CONSIGNE 1
Répondez brièvement aux questions suivantes sur la lettre adressée à Valery.
(a) Quelle nouvelle la lettre annonce-t-elle au sujet de Jeanne ?
(b) Quel jour la caisse de bonbons est-elle parvenue ?
(c) Qui, selon la lettre, n'est pas très bien portant ?
CONSIGNE 2
Rédigez la suite de la lettre adressée à Valery, en reprenant après sa dernière phrase.

EXTRAIT DU DOCUMENT
#####

[Saint‑Jean‑sur‑mer, mars 1911[1]]
Mon cher Valery,
Je suis contente de voir que vous êtes un peu sorti de votre Vichy[2]. Cela me donne la preuve que votre santé est meilleure et je commence à espérer que vous viendrez pour de bon à Paris. Vous serez gentil de me dire la date exacte de votre arrivée car je ferai mettre des rideaux aux fenêtres et nettoyer l'appartement afin que vous puissiez respirer un bon air exempt de poussières. Je serai heureuse de bavarder avec vous, vous n'en doutez pas, de tout ce qui s'est passé depuis votre départ. En attendant, je peux toujours vous dire que Jeanne[3] est enceinte pour de vrai cette fois. Si vous saviez comment je l'envie ! Mon vieux désir d'être mère me remonte parfois avec une violence terrible, et tous mes regrets s'amoncellent et font devant moi quelque chose de lourd qui me donne envie de pleurer[4].
Francis va bien et les enfants aussi ; il n'y a que la bonne Agathe qui ne soit pas très bien portante. Au fait, j'allais oublier de vous dire que la caisse de bonbons ne leur est parvenue que dimanche dernier. J'étais là, et vous pouvez croire que moi et Francis nous lui avons fait honneur. Agathe a dû nous l'ôter des mains, car sans cela je crois bien que nous aurions tout mangé – et encore, j'ai trouvé moyen d'en chiper une grosse poignée pendant qu'Agathe nous prenait la caisse de force. Ils étaient bien bons, vos bonbons, mon cher Valery, et je suis chargée de vous remercier pour toute la famille gourmande.
N'oubliez pas de m'écrire quelques jours avant votre arrivée et recevez, avec mes souhaits de bonne santé, un bon baiser affectueux.

#####

DONNÉES FOURNIES
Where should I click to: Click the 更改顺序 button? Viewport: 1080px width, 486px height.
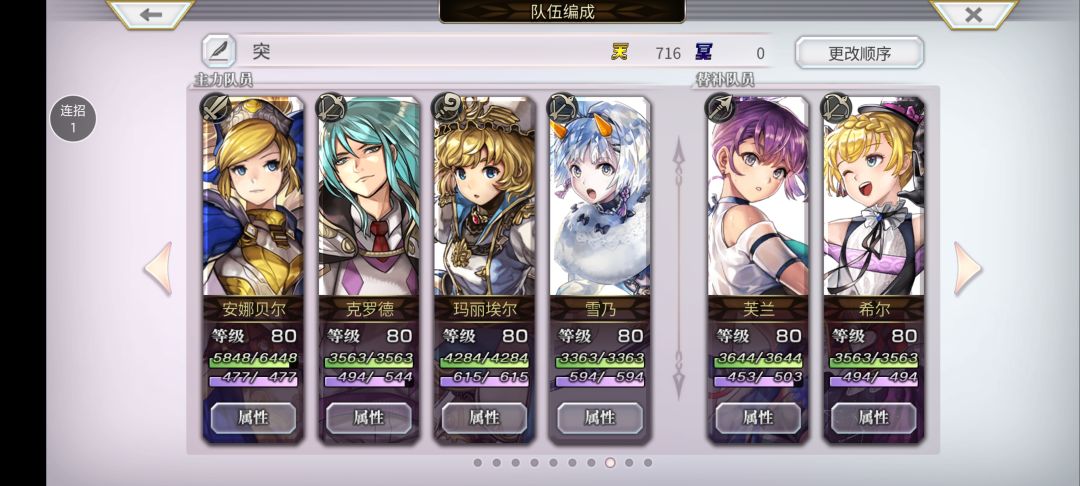860,53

#####

RÉPONSE 1
(a) Jeanne est enceinte, pour de vrai cette fois.
(b) Dimanche dernier.
(c) La bonne Agathe.

RÉPONSE 2
Marguerite Audoux
[1] Lettre à l'évidence postérieure à la lettre 106, dans laquelle Marguerite Audoux évoque les cachotteries de Jeanne Gignoux, quant à un éventuel état intéressant. Il n'est pas absurde que la confirmation se fasse peu de temps après, d'autant que les deux lettres sont reliées par le voussoiement (fût‑il parfois discontinu de missive en missive, mais toutes les lettres postérieures useront du tu) et par des allusions qui s'enchaînent bien sur la santé de Larbaud. Autre lien thématique (également avec la lettre suivante à Larbaud) : les friandises envoyées par le vichyssois. Enfin, il ne fait nul doute, eu égard à la façon dont elle relate la liesse générale à réception de ces cadeaux, que Marguerite Audoux se trouve encore à Saint‑Jean.
[2] Voir la lettre 106
[3] Jeanne Gignoux
[4] Voir, dans Audoux, Marguerite, De la ville au moulin, Fasquelle, 1926, p. 200, les propos désabusés d'Annette Beaubois : « Le regret que j'ai de mon enfant s'augmente de la certitude de n'en plus jamais avoir. »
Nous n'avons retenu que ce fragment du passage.